This month’s meal planning is going to look a little different because we will be working on eating through our freezer! Thanks to the Home-Cooked Roots Meal Planning Method, I’ve been able to stock our freezer full of quite a few meals and it’s gotten pretty packed.
To maximize our grocery savings this month and clear out the freezer for a new rotation of meals this spring, our goal is to eat through our freezer stash as much as possible and shop for just the bare necessities.
Join me with for a freezer February challenge!
I don’t know about you, but I love to have a few guidelines to follow when completing a new challenge. It helps me stay on track and measure how I did at the end of the month.
If you want to follow along and participate (or simply are just curious!), here’s how it’s going to work:
- Make an inventory list of EVERYTHING in your freezer, fridge, and pantry. And I really mean everything!!! Trust me, this isn’t my favorite thing to do either, but it is the essential first step.
- Sit down with this list and write down a list of meals that you can make with no additional shopping. This can be freezer meals that are already pre-made or ingredients that you have on hand that can make a full meal.
- Next, make a list of meals that you could make if you were to pick up 1-3 additional ingredients. For example, if you have burger patties in the freezer and would just need buns and a few toppings to make it a meal, write that down!
- Determine a realistic weekly grocery budget that will cover fresh produce, supplemental dinner ingredients, and breakfast/snacks. For our family of 2, I am setting this at $37/week for a monthly budget of roughly $150. Note: this budget amount is going to look different for everyone based on dietary needs, size of family, location, and how much you have in your freezer to work with.

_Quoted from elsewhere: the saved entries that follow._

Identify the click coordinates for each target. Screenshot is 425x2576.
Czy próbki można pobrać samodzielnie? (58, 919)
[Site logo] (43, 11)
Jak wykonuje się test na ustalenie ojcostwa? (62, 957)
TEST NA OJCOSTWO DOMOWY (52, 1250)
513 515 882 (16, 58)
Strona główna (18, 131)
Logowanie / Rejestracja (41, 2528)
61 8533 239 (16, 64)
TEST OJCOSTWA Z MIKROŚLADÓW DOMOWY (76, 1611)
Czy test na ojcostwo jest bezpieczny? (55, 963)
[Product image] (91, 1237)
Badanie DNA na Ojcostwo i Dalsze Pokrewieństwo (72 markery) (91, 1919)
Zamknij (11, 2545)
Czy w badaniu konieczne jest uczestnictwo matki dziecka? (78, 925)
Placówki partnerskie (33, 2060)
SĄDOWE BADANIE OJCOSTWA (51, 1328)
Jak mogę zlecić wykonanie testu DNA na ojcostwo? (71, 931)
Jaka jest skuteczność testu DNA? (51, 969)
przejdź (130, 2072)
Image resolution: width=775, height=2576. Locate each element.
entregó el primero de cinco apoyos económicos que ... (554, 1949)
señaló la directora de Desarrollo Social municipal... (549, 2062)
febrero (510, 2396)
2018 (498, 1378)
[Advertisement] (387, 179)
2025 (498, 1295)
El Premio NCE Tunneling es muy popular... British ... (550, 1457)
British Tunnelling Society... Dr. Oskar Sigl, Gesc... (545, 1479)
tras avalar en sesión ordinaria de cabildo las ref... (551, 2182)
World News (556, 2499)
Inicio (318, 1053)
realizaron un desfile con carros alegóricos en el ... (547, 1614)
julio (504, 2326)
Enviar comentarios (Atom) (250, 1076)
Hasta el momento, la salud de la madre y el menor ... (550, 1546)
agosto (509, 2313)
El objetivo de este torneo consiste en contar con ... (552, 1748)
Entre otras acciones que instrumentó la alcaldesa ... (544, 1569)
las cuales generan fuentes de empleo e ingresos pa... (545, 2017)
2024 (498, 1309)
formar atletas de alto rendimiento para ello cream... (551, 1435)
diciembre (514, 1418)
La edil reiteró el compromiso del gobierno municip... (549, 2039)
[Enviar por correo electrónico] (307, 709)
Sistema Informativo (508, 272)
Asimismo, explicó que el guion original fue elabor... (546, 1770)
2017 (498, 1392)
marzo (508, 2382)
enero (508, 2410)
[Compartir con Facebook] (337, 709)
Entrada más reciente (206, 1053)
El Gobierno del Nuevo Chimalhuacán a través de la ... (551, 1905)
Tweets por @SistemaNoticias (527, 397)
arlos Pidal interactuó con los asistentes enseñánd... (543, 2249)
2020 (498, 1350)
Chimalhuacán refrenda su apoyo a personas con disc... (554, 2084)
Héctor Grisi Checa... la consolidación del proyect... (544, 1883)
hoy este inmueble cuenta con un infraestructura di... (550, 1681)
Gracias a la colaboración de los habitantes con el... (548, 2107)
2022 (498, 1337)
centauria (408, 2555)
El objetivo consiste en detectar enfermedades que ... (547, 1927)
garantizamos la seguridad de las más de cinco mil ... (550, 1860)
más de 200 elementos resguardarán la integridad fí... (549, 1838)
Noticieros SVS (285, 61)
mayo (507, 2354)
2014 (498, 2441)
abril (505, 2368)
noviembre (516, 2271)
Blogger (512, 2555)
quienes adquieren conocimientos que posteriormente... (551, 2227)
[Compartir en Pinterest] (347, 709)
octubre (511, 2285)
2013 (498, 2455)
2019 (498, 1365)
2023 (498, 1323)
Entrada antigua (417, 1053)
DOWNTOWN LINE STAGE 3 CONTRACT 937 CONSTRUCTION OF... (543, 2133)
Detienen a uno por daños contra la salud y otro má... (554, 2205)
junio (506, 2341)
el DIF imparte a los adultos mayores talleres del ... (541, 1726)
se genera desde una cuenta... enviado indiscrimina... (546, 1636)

- Set a savings goal! The whole purpose of paying attention to your spending is to intentionally spend money on things that matter to you. For us, we’re working on paying off our home mortgage and I’m setting the additional payment goal for February to $350 ($500 typical food budget – $150 reduced February food budget = $350 savings). For you it could be saving for a vacation, a new couch, new clothing you’ve had your eye on, an emergency fund, etc!
- Find a friend to keep you accountable! It’s always more fun to do a challenge with a friend anyway.
- Tag me in your dinner pics! Nothing would make me happier than seeing what you make every night. Give me a tag at #homecookedroots on Instagram!
Dinners I Can Make from the Freezer
- Red Lentil Curry x2
- Vegan Taco Soup
- Vegan Minestrone Soup
- Vegan Lentil Soup
- Peanut Stew
- Sofritas Tacos or Burrito Bowls
- Kidney Bean Burgers
- Chickpea Meatloaf
- Split Pea Soup
- Vegetarian 13 Bean Chili
- White Bean Chili
- Balsamic Tempeh
- Spaghetti and Meatballs
- Vegan Sesame Chicken with Rice
- Pizza x3
- Jackfruit Enchiladas
- Vegan Spinach and Artichoke Casserole
- Vegan “Beef” and Broccoli
- Vegan Meatball Subs
- Vegan Mongolian Beef Noodles
- BBQ Soy Curl or Tempeh Sandwiches
- Beyond Meat Burgers and Fries
It’s honestly more than I thought! Based on this list, I should be able to make it through a majority of the month without having to shop for full dinners.